▶ **Element lookup records**:
-=-=-=-=-

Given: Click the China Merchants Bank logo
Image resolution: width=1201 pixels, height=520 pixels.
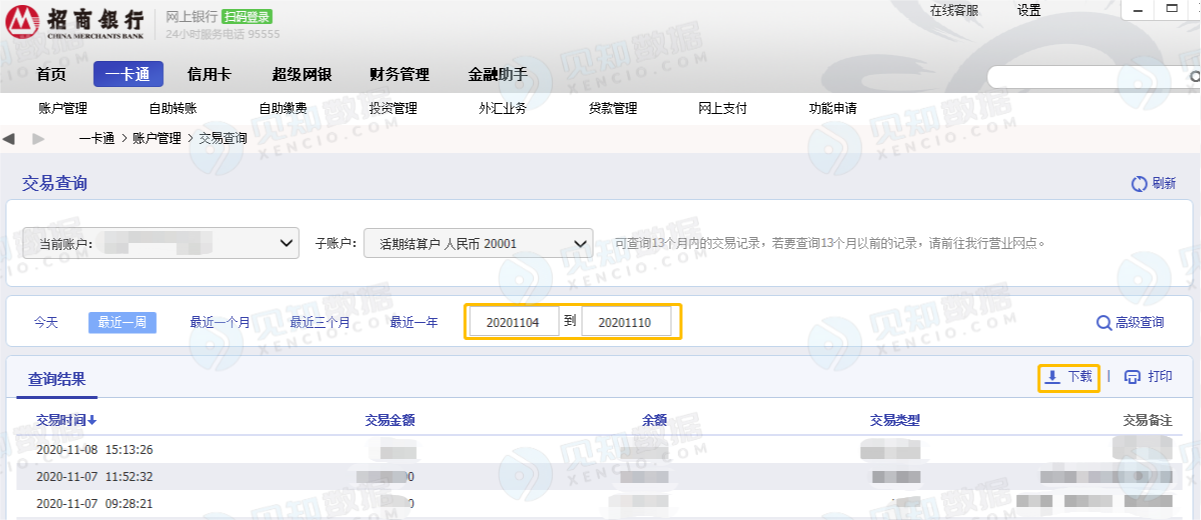Looking at the screenshot, I should point(76,21).
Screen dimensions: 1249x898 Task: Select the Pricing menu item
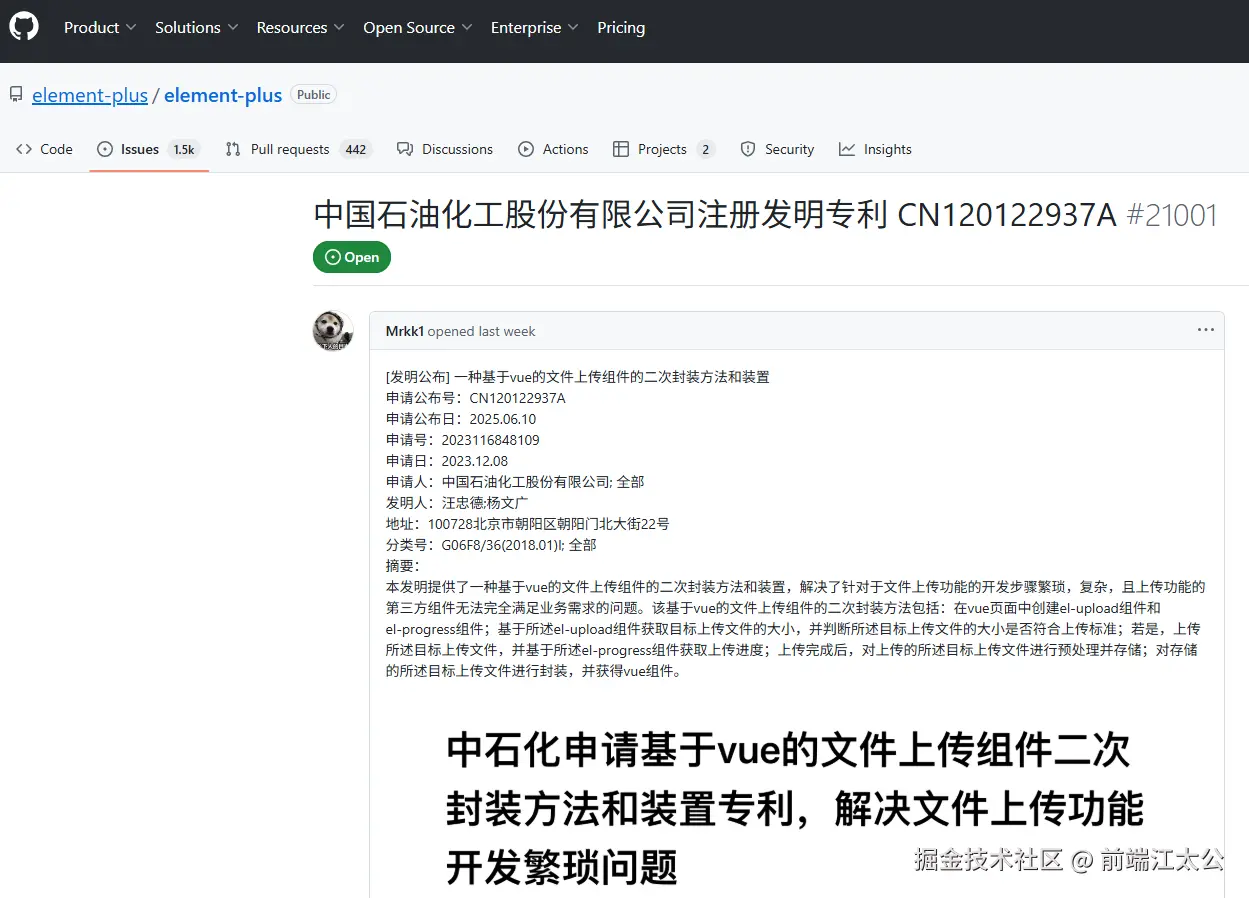click(621, 27)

-=-=-=-=-

▶ **Written request**: Rewrite the records above, changing "menu item" to "navigation link" and keeping everything else the same. Leave the pictures out.

▶ **Finished task**:
Given: Click the China Merchants Bank logo
Image resolution: width=1201 pixels, height=520 pixels.
Looking at the screenshot, I should point(76,21).
Screen dimensions: 1249x898 Task: Select the Pricing navigation link
click(621, 27)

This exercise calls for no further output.